This evening I was called over to one of the group homes due to one of the residents were acting out. Luckily, he was in his room calming down. I talked with him. Stupid staff should of taken him out and got him busy. Since they have two on this evening they could of done this instead of ignoring him and then he blew his stack. Some of the staff that have been hired lately aren't the sharpest tools in the shed.


----------



## Blue Dino (Aug 17, 2013)

Work, walked the dog to the dog park, stayed there for about an hour, walked back home, cooked a steak for dinner.


----------



## PeanutButterOatBars (7 mo ago)

Blue Dino said:


> Work, walked the dog to the dog park, stayed there for about an hour, walked back home, cooked a steak for dinner.


What kind of dog? What sauce for your steak? 🙂


----------



## Blue Dino (Aug 17, 2013)

@PeanutButterOatBars
Labrador. Lemon pepper seasoning.


----------



## copper (Nov 10, 2003)

Took today off to do some stuff around the house. Changed oil in the snowblower, cleaned up the brown cedar needles off the driveway, swept out the garage, washed the furnace filter. I was going to wash the road salt off the car but the time I could get to it I didn't have shade to do it.


----------



## Blue Dino (Aug 17, 2013)

Tried going for a run, but 10mins in, my body decided "no you're not!" So I ended walking the rest of the way. I did walk along the shoreline on the last leg of my walk against a semi overcast sunset. It was kind of serene and calming.


----------



## copper (Nov 10, 2003)

Took out the trash, cleaned the litter box this morning. Went to work for 8 hours. Then came home and cleaned up a bunch of leaves at the end of the driveway. Would have spent more time but the woman across the street was outside smoking cancer sticks. Giving me a massive headache so I had to go indoors. Trying to get it done before the snow flies which will be soon. I hate living in town.


----------



## PurplePeopleEater (May 10, 2017)

Went to a discount store, went to the car wash and used my gift card to get a free car wash and waxed my car at home. I have never waxed a car before so it was my first time doing it. I also paid my lightbill.


----------



## alwaysrunning (Sep 7, 2019)

I did that thing where you turn your alarm off and lay back down for just a minute.
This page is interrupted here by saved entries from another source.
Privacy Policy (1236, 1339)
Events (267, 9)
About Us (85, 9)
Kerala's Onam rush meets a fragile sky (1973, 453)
When I next woke up it's 1 hour 40 minutes later and I should be at work. Just the other day I was thinking how I hadn't screwed up like this for ages.


----------



## CNikki (Aug 9, 2013)

Got up fairly early to get ready and visit my parents. It's been at least a month since physically seeing them, in part because of covid. I'm glad that I was up for it and had a good time talking with them. Only left at the time that we did because of parking and the area is good at not wasting time by giving out tickets if you're a minute late.


----------



## alwaysrunning (Sep 7, 2019)

I was watching some skate trainers on eBay. There was only one person who had placed a bid. EBay notified me it was ending in 10 minutes so I hung around watching the clock count down. Wrote my bid at 3 minutes before then waited until 10 seconds left and placed the bid and got them yay 😀


----------



## discopotato (Dec 24, 2016)

avoided all of my responsibilities.


----------



## Crisigv (Aug 3, 2013)

Tidied up my bedroom, which I've been neglecting. Put the wreath on the door. Shred some papers. Put out some of my nutcrackers. And will now make an attempt to locate our Christmas tree (that we haven't put up in a few years) in the basement.


----------



## M0rbid (Jan 11, 2011)

Hard work.....


----------



## copper (Nov 10, 2003)

I usually go out to my parent's house today, but getting on and off heavy snow squall plus the wind is going to come up. I scooped the driveway and deck. I should also do the balcony before it warms up next week.


----------



## jioptret (2 mo ago)

Allowed myself the luxury of doing nothing. Just ordered food and watched movies all day. It's very rare for me to be in such a mood, but sometimes I need a break from the hustle and bustle.


----------



## kony22 (7 mo ago)

Worked on some quatrains and cleaned up the meter a bit. I'm planning to make 700 pages of cryptic prophetic poems and transfer them to vinyl records to bury in a time capsule (an old microwave with the door welded shut). 
* *




Just kidding about the second part but I am working on them.


----------



## PurplePeopleEater (May 10, 2017)

I sort of cleaned the inside of my car after work. I had two trashbags worth of trash on the passenger side of my car I let pile up for a couple weeks and went ahead and got gas to fill up my tank for tomorrow. It's crazy how much better a car can look just from getting rid of trash on the inside.


----------



## WillYouStopDave (Jul 14, 2013)

PurplePeopleEater said:


> I sort of cleaned the inside of my car after work. I had two trashbags worth of trash on the passenger side of my car I let pile up for a couple weeks and went ahead and got gas to fill up my tank for tomorrow. It's crazy how much better a car can look just from getting rid of trash on the inside.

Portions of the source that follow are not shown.